Estratto del documento:
::::

La terza profezia di “Humanae Vitae”: Un drastico calo delle relazioni fondate sul rispetto
Di Don Shenan J. Boquet (Testo in lingua Inglese: www.hli.org)
La distruzione delle relazioni fondate sul rispetto tra i sessi
“E voi, mariti, amate le vostre mogli, come Cristo ha amato la Chiesa… Così anche i mariti hanno il dovere di amare le mogli come il proprio corpo, perché chi ama la propria moglie ama se stesso. Nessuno mai infatti ha preso in odio la propria carne; al contrario la nutre e la cura, come fa Cristo con la Chiesa… Questo mistero è grande; lo dico in riferimento a Cristo e alla Chiesa! Quindi anche voi, ciascuno da parte sua, ami la propria moglie come se stesso, e la donna sia rispettosa verso il marito.”
(Efesini 5, 25-33)
All’inizio di Humanae Vitae, Papa Paolo VI descrive le quattro caratteristiche dell’amore coniugale – o meglio, le caratteristiche che l’amore coniugale dovrebbe avere.
In primo luogo, l’amore coniugale deve essere pienamente “umano”. Cioè, deve coinvolgere l’intera persona, “sensibile e spirituale”, e non può essere semplicemente “trasporto di istinto e di sentimento”. Quindi, deve essere un atto della “volontà libera”, profondo e “destinato non solo a mantenersi, ma anche ad accrescersi mediante le gioie e i dolori della vita quotidiana; così che gli sposi diventino un cuor solo e un’anima sola, e raggiungano insieme la loro perfezione umana.”
In secondo luogo, l’amore coniugale deve essere “totale”. Dovrebbe essere basato su una profonda “amicizia” in cui “gli sposi generosamente condividono ogni cosa”. All’interno di questo amore totale, uno dei coniugi non ama l’altro “soltanto per quanto riceve da lui, ma per se stesso”.
In terzo luogo, l’amore coniugale deve essere “fedele ed esclusivo”. “Fedeltà che può talvolta essere difficile” ma “sempre nobile e meritoria”, insiste il papa. “L’esempio di tanti sposi attraverso i secoli dimostra non solo che essa è consentanea alla natura del matrimonio”, ha aggiunto, “ma altresì che da essa, come da una sorgente, scaturisce una intima e duratura felicità.”

::::

Dati raccolti:
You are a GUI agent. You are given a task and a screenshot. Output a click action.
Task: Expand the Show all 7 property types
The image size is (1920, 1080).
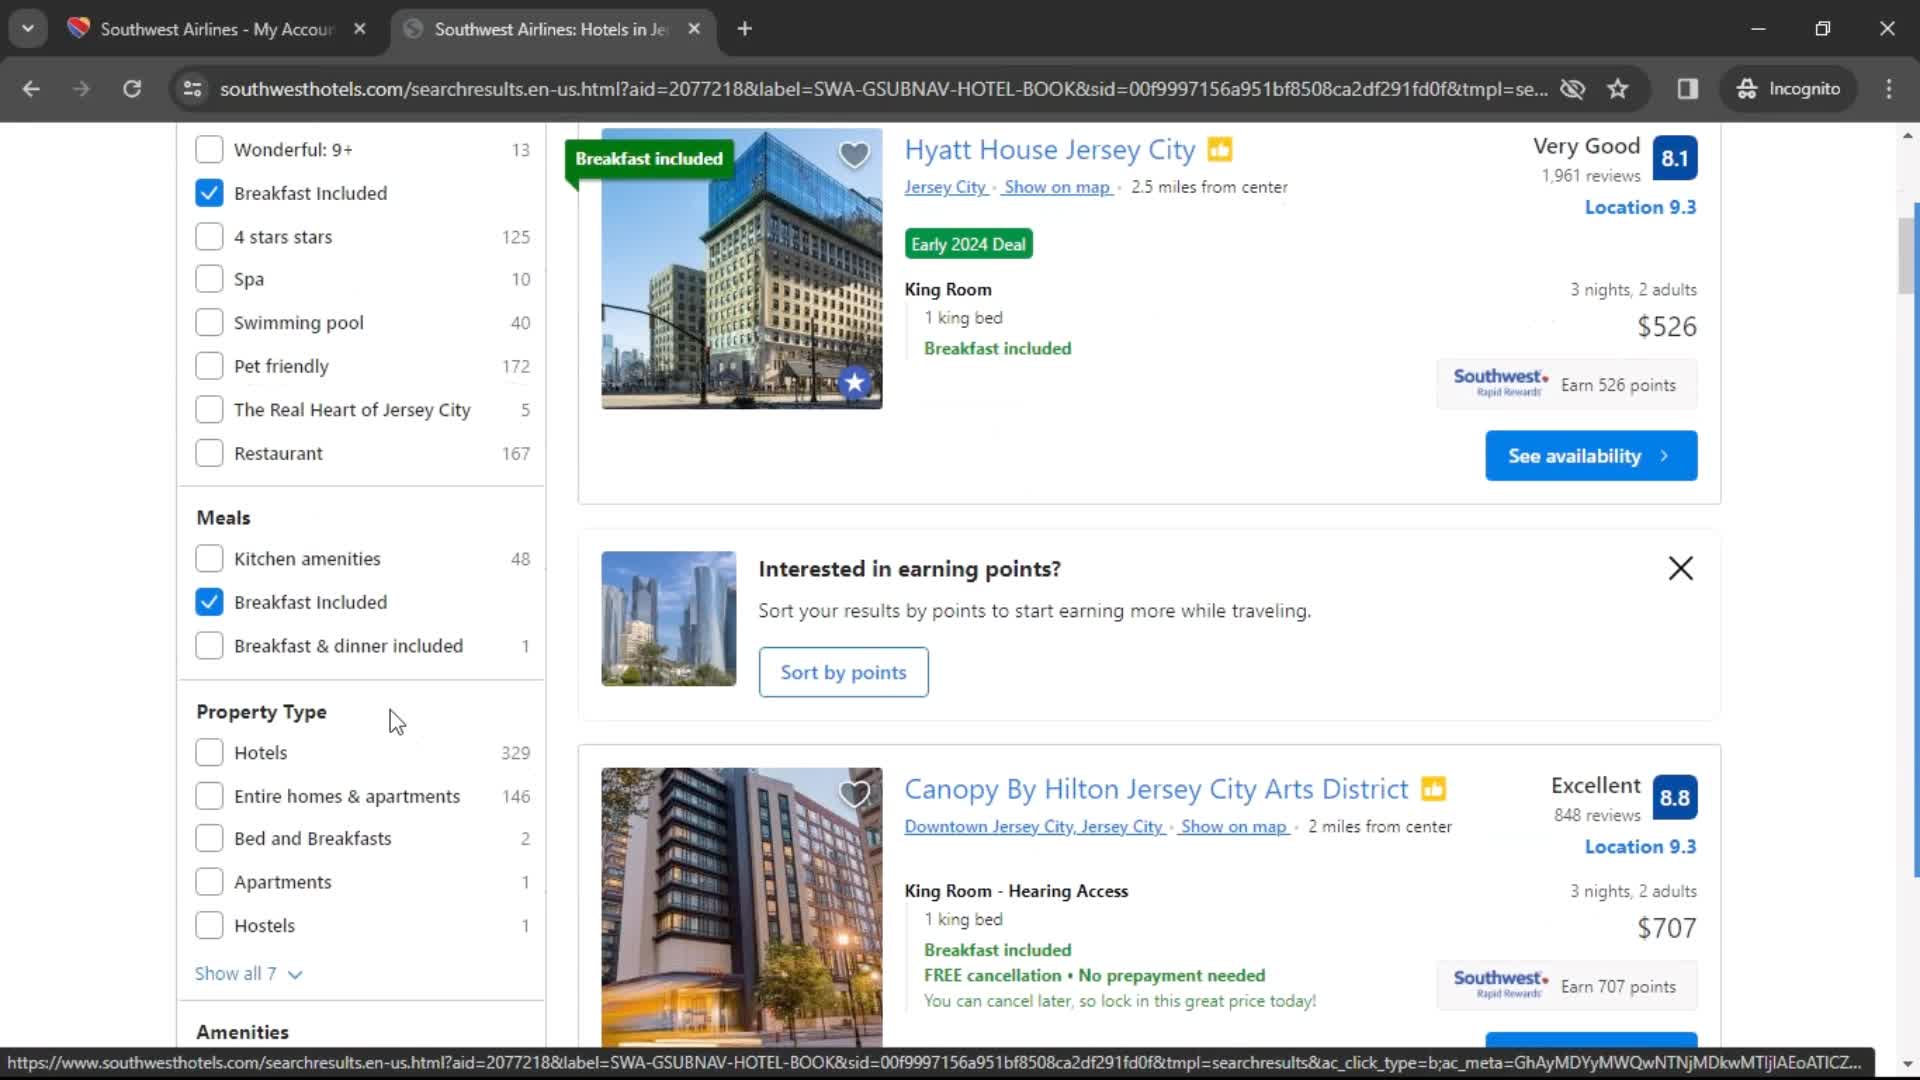pyautogui.click(x=248, y=973)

::::

Da fare:
Nell'estratto del documento, qual è la seconda caratteristica che, secondo Paolo VI, l'amore coniugale deve avere?

Risultato:
L'amore coniugale deve essere "totale", basato su una profonda amicizia in cui gli sposi condividono generosamente ogni cosa.